#### Your assignment:
Within the entries below, how many lines carry the word "Select"? State the number and stop.

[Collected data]
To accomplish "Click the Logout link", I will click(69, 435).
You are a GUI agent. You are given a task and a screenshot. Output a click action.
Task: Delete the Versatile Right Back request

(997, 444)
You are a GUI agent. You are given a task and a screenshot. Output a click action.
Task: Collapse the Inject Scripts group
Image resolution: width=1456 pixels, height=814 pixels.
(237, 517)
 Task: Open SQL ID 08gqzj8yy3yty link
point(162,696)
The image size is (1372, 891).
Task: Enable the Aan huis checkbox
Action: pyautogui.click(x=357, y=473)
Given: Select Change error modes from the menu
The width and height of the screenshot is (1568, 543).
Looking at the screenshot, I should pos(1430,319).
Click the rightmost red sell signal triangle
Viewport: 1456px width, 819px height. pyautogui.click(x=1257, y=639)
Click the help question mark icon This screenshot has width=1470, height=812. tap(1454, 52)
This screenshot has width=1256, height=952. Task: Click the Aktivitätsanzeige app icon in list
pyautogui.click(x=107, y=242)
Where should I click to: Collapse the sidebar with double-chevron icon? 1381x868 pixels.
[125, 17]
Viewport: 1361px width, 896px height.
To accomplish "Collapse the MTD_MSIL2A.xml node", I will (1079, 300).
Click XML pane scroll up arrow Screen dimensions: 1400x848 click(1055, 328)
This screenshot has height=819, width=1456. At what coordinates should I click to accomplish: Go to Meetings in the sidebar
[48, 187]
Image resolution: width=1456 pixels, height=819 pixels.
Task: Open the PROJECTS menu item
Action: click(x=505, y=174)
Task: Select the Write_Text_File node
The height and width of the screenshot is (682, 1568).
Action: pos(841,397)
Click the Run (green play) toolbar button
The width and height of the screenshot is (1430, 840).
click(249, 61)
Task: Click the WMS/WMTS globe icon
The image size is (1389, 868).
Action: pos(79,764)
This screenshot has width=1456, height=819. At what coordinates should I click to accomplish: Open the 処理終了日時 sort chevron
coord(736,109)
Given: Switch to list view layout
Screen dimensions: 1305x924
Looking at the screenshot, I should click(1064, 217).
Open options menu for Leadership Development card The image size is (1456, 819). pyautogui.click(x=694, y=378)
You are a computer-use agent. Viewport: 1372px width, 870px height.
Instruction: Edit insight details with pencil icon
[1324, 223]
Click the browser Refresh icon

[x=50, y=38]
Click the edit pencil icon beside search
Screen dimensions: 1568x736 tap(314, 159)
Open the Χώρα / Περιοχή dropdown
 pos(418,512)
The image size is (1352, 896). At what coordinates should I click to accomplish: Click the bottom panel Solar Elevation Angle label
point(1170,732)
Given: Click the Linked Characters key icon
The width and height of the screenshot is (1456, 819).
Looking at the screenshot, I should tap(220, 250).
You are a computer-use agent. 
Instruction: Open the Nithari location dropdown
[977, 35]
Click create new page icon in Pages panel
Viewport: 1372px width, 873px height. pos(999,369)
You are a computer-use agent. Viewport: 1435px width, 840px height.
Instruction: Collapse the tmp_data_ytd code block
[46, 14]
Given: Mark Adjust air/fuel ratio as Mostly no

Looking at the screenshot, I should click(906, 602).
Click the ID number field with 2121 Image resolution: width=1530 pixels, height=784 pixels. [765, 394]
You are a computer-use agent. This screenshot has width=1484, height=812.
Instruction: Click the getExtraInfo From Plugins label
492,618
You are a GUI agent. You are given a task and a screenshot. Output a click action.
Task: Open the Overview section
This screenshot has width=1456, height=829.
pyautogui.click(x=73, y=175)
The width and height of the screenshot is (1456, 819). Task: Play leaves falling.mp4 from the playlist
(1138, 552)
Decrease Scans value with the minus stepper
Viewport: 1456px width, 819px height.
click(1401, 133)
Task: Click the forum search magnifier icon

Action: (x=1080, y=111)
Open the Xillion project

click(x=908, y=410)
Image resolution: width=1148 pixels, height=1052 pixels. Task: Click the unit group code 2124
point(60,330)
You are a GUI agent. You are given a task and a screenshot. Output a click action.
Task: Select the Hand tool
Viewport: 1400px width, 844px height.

#### Output below:
3